→ **Provided data**:
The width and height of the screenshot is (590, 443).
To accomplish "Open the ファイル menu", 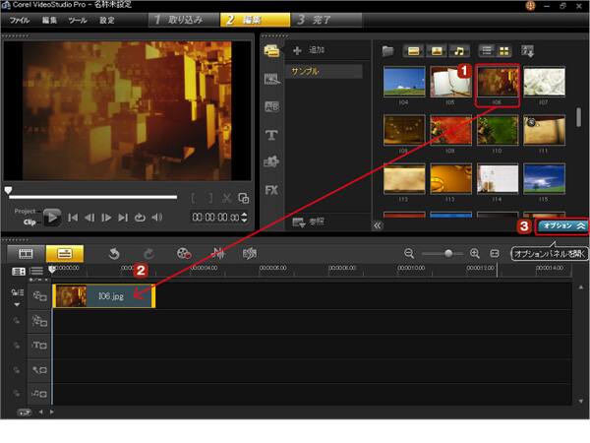I will [x=20, y=20].
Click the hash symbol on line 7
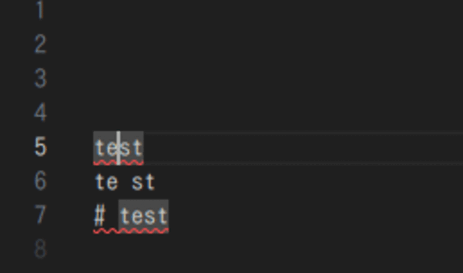 (100, 216)
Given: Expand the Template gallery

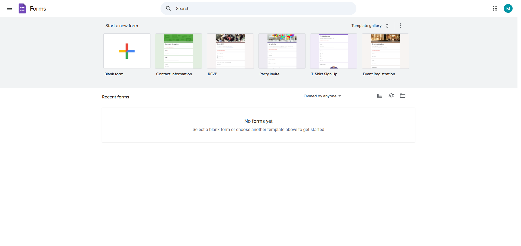Looking at the screenshot, I should point(366,26).
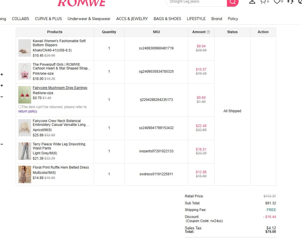Image resolution: width=302 pixels, height=241 pixels.
Task: Go to BAGS & SHOES category
Action: tap(167, 19)
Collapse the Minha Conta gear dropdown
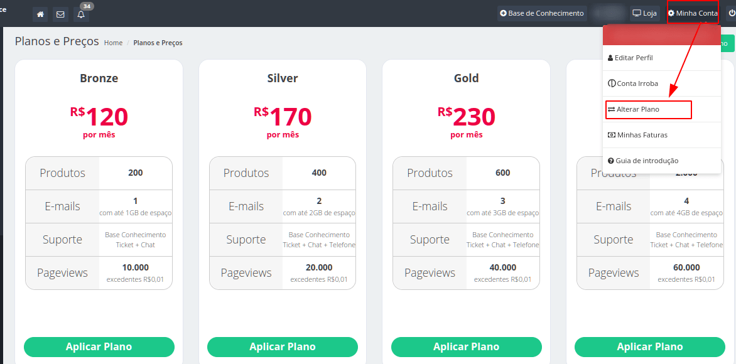 (693, 13)
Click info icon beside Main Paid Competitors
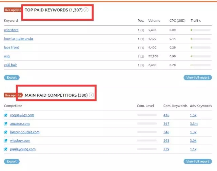This screenshot has width=217, height=171. 91,95
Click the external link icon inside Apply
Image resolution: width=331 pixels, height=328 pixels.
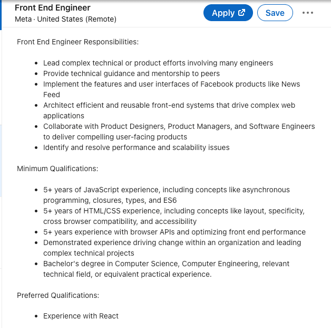242,13
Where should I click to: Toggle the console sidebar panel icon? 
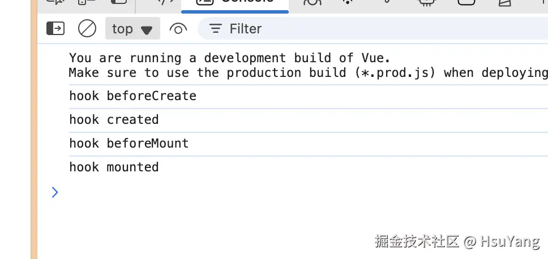click(x=55, y=28)
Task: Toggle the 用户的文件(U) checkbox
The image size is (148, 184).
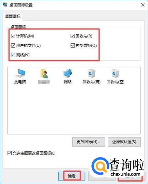Action: [x=13, y=45]
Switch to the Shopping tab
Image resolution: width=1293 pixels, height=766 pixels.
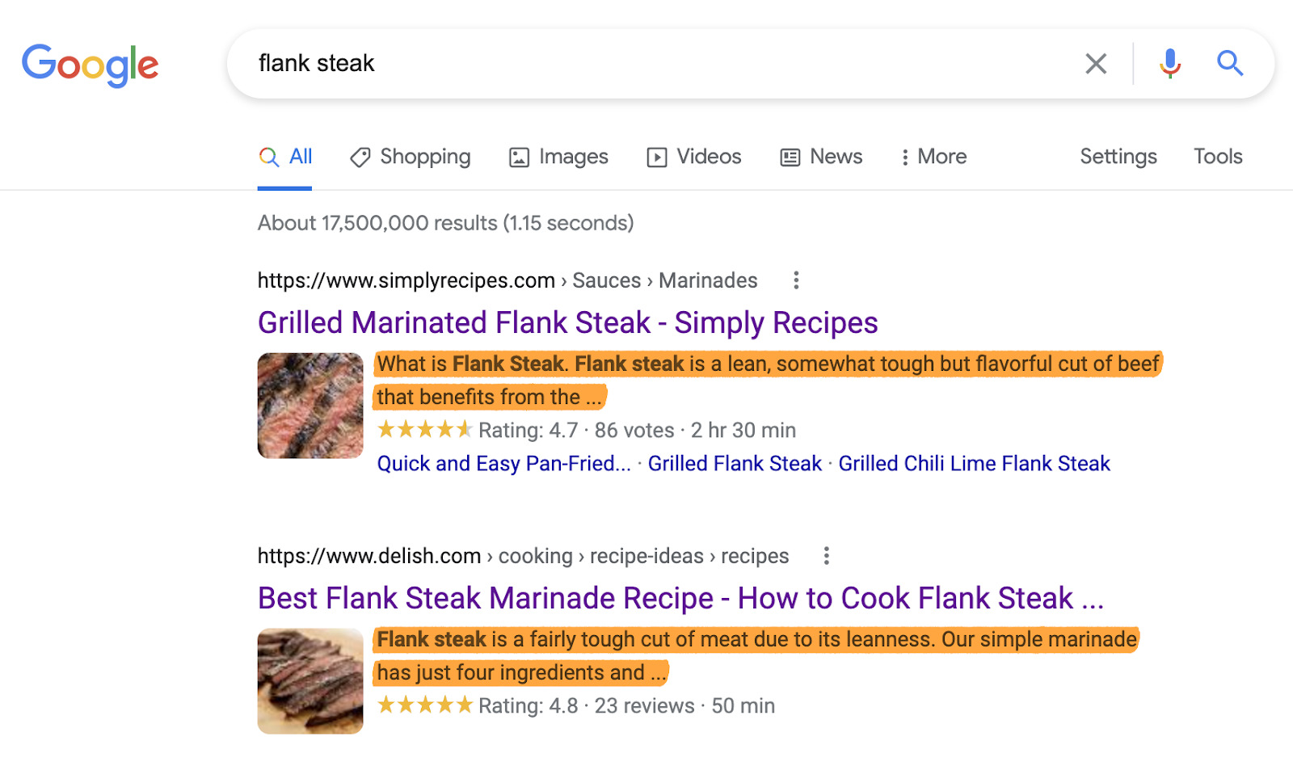(411, 157)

→ **Task description**:
Your task is to transcribe exactly the lines from the one containing "Click the external link icon inside Apply" through the final line of the entries above, pictures excluded.

→ **Written reply**:
Click the external link icon inside Apply
Image resolution: width=331 pixels, height=328 pixels.
242,13
Where should I click to: Toggle the console sidebar panel icon? 
click(x=55, y=28)
Task: Toggle the 用户的文件(U) checkbox
The image size is (148, 184).
Action: [x=13, y=45]
Switch to the Shopping tab
Image resolution: width=1293 pixels, height=766 pixels.
(411, 157)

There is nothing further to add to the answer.